-- Start EXTRACTED DATA --

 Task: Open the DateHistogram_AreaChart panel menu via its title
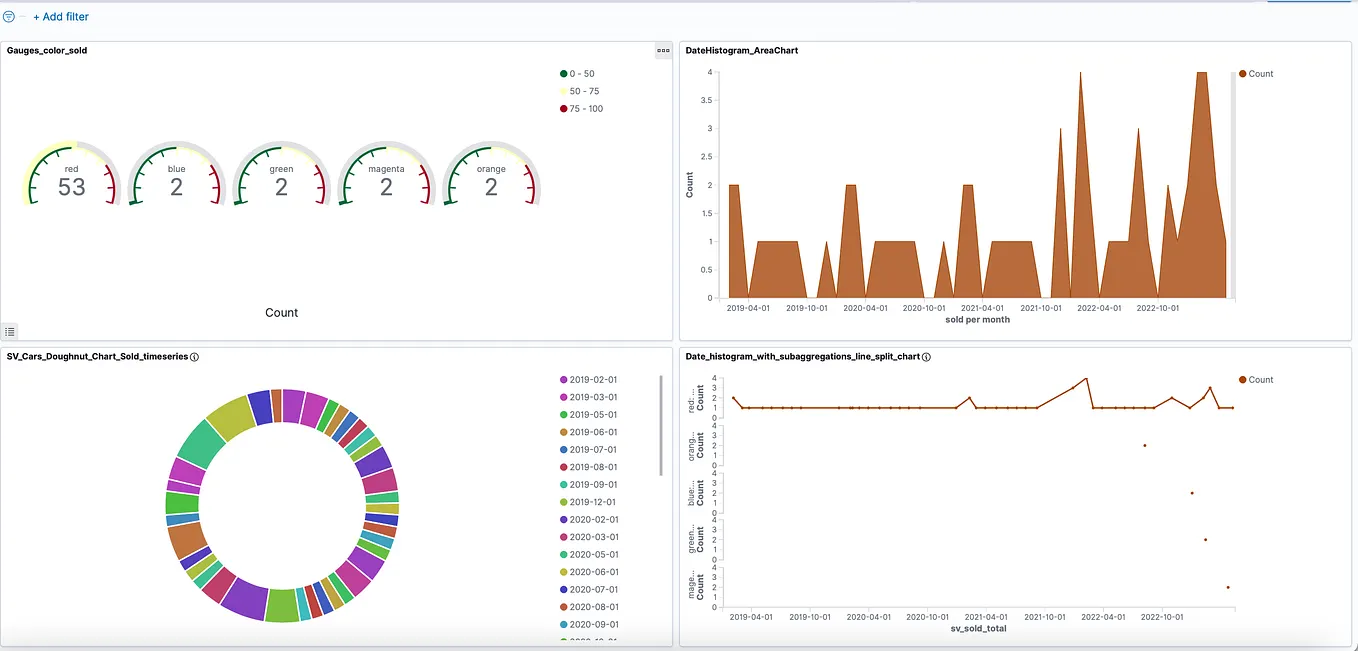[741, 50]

-- End EXTRACTED DATA --
-- Start EXTRACTED DATA --

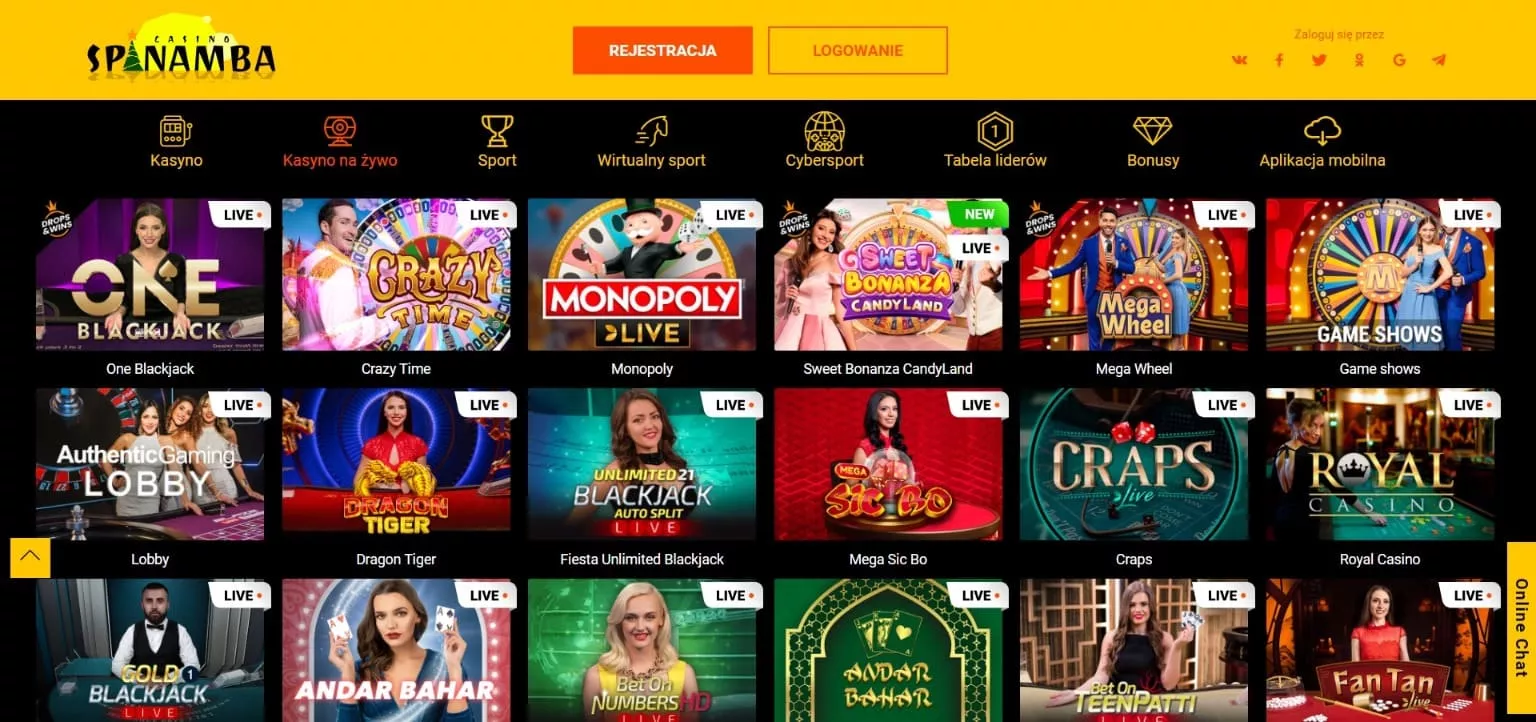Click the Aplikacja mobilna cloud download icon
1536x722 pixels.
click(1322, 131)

-- End EXTRACTED DATA --

Set down the lines of these items verbatim, from the line containing "Click the Aplikacja" up to and including the line containing "click(1322, 131)", leaving the pictures out of your answer.

OUTPUT BELOW:
Click the Aplikacja mobilna cloud download icon
1536x722 pixels.
click(1322, 131)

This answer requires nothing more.